Sentei-me à mesa, mexendo no telemóvel para evitar o olhar dela.

— Sabes, filha… Quando eras pequena, eu também te inscrevi em tudo e mais alguma coisa porque queria que tivesses todas as oportunidades que eu não tive. Mas às vezes esquecemo-nos de ouvir o que vocês realmente querem.

Fiquei calada. Nunca tinha pensado nisso daquela forma.

Na escola, comecei a reparar em como Matilde lidava com as coisas à sua maneira. Ela não se importava com as comparações; ria-se das piadas dos colegas e seguia em frente. Eu era diferente — sempre quis agradar a todos.

No aniversário da Mariana, toda a família se reuniu em casa da tia Teresa. Os adultos falavam alto na sala enquanto nós, os primos, ficámos no jardim. A Mariana mostrava orgulhosamente o troféu novo de ginástica rítmica.

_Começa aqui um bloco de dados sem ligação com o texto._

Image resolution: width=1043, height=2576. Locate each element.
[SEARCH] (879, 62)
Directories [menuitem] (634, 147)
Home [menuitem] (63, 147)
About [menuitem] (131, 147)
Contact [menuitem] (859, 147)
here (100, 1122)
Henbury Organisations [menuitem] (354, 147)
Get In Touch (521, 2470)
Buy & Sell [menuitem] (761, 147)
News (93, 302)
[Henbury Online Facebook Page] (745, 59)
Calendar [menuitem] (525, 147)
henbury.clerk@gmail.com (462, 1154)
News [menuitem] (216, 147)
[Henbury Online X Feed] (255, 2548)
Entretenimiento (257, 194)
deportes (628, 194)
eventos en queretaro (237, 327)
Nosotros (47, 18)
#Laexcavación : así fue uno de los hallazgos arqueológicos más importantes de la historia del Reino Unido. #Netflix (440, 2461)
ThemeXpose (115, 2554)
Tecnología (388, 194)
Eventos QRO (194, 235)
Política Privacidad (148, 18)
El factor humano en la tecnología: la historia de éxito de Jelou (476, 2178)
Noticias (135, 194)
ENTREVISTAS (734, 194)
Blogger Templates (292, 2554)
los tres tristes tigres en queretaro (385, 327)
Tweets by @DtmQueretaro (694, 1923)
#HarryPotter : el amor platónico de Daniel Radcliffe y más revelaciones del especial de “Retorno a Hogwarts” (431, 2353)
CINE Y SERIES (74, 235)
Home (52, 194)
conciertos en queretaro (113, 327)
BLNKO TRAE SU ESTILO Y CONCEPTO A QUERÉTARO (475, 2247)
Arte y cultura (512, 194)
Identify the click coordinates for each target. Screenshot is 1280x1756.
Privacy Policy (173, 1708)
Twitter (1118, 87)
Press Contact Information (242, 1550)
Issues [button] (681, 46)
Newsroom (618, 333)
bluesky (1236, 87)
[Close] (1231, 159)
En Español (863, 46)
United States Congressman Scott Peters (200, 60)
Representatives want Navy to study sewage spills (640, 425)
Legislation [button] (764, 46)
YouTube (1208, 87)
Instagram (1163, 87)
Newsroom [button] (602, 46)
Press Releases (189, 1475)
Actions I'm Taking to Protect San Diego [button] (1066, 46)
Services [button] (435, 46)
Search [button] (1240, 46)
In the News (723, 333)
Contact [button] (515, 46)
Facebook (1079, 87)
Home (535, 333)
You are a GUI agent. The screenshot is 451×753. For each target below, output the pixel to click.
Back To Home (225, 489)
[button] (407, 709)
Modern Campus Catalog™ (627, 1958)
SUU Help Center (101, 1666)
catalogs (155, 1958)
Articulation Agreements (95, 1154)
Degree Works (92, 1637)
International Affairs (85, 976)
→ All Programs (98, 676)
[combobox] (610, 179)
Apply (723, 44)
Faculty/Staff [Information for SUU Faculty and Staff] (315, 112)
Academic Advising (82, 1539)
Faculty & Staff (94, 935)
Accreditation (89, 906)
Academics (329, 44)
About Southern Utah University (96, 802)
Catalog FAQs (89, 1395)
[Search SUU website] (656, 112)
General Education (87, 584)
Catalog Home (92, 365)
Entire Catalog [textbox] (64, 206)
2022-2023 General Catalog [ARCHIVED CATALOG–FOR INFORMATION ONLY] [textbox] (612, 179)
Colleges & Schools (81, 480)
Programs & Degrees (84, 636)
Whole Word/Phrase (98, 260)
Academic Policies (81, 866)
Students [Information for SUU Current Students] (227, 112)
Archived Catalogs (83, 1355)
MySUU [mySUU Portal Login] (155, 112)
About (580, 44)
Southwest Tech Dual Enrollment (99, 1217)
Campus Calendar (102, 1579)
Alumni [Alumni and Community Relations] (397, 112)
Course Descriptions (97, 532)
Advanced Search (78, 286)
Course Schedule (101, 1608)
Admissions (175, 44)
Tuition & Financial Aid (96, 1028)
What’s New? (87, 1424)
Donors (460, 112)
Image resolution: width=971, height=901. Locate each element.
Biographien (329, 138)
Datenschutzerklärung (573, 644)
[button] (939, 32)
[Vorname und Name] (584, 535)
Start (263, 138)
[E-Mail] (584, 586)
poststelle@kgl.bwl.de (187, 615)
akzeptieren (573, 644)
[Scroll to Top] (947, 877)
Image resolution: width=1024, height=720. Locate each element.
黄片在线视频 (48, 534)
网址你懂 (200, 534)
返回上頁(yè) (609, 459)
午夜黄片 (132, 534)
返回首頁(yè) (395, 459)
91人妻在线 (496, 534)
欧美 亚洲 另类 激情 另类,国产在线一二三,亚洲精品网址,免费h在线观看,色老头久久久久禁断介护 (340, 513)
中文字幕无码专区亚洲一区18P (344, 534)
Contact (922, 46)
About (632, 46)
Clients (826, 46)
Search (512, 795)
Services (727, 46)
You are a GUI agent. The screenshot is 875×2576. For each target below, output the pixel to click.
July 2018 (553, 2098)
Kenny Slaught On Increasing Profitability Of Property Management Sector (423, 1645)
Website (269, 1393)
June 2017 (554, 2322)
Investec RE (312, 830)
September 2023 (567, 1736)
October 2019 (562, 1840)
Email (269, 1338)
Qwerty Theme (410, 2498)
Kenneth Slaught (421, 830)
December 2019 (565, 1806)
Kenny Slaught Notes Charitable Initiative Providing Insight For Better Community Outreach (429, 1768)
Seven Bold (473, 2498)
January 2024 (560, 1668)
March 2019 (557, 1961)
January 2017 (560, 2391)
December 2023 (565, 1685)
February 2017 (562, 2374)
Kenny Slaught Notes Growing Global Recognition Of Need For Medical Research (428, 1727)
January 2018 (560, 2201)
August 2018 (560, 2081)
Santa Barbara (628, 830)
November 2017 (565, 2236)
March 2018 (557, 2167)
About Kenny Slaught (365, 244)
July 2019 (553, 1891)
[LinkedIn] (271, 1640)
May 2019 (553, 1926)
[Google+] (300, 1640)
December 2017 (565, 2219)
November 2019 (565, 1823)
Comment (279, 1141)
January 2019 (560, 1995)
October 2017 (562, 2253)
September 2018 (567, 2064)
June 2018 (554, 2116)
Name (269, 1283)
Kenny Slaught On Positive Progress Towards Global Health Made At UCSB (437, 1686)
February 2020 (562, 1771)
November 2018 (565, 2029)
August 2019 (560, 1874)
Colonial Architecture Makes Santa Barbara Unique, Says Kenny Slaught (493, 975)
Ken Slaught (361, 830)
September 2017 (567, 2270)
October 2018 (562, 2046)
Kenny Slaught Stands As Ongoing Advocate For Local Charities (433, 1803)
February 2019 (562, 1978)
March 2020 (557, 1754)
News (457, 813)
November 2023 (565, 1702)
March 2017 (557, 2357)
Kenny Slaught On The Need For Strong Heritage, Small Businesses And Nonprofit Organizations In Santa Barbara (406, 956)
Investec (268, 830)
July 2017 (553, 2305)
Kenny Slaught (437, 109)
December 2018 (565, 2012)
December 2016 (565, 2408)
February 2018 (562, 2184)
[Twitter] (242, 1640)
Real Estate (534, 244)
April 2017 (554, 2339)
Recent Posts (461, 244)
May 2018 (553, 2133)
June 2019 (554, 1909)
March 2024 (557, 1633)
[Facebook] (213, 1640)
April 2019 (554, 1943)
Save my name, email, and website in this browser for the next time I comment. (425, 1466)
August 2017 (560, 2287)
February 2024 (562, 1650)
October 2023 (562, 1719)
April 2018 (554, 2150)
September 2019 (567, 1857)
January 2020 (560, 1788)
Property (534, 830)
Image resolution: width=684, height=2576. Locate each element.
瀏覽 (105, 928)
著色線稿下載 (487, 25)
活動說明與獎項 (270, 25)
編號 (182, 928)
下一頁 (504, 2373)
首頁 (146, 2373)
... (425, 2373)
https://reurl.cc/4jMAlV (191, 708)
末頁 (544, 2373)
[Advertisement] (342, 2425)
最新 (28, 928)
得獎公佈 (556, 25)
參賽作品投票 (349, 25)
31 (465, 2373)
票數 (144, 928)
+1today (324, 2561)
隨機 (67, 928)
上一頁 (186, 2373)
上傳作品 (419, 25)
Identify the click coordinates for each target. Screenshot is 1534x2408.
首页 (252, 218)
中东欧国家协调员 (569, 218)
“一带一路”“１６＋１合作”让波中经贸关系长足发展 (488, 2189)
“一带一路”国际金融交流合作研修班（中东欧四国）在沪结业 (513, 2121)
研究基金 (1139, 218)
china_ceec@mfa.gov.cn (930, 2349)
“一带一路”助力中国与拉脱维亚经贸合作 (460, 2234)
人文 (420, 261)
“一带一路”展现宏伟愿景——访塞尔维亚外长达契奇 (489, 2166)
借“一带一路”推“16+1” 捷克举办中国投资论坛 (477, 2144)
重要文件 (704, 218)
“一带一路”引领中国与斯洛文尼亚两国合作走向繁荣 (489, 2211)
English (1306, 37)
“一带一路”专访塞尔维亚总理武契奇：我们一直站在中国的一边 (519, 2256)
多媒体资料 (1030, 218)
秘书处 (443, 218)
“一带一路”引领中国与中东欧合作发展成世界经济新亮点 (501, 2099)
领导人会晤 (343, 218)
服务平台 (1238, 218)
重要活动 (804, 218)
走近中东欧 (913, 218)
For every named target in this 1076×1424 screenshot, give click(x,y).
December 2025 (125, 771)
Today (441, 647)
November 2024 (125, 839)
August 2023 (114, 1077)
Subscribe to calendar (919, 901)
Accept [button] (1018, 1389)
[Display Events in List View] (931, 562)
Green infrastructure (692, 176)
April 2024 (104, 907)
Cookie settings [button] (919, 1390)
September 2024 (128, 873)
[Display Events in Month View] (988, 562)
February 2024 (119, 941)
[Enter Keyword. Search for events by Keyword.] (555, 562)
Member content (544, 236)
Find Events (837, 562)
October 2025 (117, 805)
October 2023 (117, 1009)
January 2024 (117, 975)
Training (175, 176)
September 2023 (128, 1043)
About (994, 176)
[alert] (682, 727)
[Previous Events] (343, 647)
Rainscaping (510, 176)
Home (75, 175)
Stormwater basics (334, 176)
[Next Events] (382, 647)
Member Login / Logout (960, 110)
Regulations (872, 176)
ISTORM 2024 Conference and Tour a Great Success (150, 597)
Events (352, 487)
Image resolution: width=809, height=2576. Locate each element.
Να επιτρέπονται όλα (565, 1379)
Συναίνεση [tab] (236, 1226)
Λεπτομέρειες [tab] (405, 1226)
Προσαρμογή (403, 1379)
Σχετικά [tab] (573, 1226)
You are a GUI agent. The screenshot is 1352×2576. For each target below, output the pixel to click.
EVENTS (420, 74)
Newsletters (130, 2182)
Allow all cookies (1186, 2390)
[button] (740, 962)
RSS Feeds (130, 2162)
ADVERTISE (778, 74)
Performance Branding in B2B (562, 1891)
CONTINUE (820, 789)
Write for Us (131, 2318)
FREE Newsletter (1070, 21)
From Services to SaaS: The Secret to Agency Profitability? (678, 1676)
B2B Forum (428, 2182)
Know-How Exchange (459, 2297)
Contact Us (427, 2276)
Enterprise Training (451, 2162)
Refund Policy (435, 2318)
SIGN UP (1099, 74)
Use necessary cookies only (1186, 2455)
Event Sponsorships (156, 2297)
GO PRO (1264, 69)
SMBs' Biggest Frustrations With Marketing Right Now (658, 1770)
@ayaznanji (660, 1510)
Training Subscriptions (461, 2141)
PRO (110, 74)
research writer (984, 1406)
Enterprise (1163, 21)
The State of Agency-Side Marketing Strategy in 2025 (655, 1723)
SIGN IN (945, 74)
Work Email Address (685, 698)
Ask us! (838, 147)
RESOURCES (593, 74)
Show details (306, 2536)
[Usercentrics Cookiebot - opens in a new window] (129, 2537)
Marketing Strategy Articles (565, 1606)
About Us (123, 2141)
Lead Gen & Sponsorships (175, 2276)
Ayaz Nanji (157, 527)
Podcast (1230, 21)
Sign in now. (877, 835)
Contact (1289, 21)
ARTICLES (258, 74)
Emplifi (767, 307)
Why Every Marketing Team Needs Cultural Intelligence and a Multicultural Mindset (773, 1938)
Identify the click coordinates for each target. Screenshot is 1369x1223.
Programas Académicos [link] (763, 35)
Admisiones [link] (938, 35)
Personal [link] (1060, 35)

— Parabéns — disse-lhe, tentando sorrir.

Ela olhou para mim com um ar estranho.

— Obrigada… Estás bem?

Hesitei antes de responder:

— Às vezes sinto que nunca vou ser suficiente nesta família.

Mariana ficou séria pela primeira vez naquela tarde.

— Sabes que eu também sinto isso? Achas que é fácil ser sempre “a melhor”? Às vezes só queria poder falhar sem ouvir comentários.

Fiquei sem palavras. Nunca tinha pensado que ela também sentisse pressão.

Na viagem de regresso a casa, olhei pela janela do carro e pensei em tudo aquilo. Talvez estivéssemos todos presos num ciclo de expectativas impossíveis — cada um à sua maneira.

Na semana seguinte, sentei-me com o Tomás e perguntei-lhe:

— O que gostavas mesmo de fazer? Sem pressões.

Ele sorriu pela primeira vez em semanas:

— Gostava de aprender guitarra…

Inscrevi-o nas aulas e prometi não interferir mais nas escolhas dele. Aos poucos vi-o recuperar a alegria e até fazer novos amigos por iniciativa própria.

Quanto a mim, comecei terapia para lidar com as minhas inseguranças e aprender a valorizar-me pelo que sou — não pelo que faço ou pelo que esperam de mim.

Hoje olho para trás e vejo como as rivalidades familiares podem deixar marcas profundas. Mas também percebo que temos sempre escolha: continuar a repetir padrões ou tentar quebrá-los.

E vocês? Já sentiram este peso das expectativas familiares? Como lidam com as comparações dentro da vossa própria família?